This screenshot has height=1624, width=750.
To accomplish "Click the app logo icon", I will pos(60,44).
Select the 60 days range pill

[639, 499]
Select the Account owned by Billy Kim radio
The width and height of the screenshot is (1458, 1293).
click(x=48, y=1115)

• [Problem details]: Revise the entries above so that "logo" becomes "emblem" and leave everything else untouched.

• [Response]:
This screenshot has height=1624, width=750.
To accomplish "Click the app emblem icon", I will pos(60,44).
Select the 60 days range pill

[639, 499]
Select the Account owned by Billy Kim radio
The width and height of the screenshot is (1458, 1293).
click(x=48, y=1115)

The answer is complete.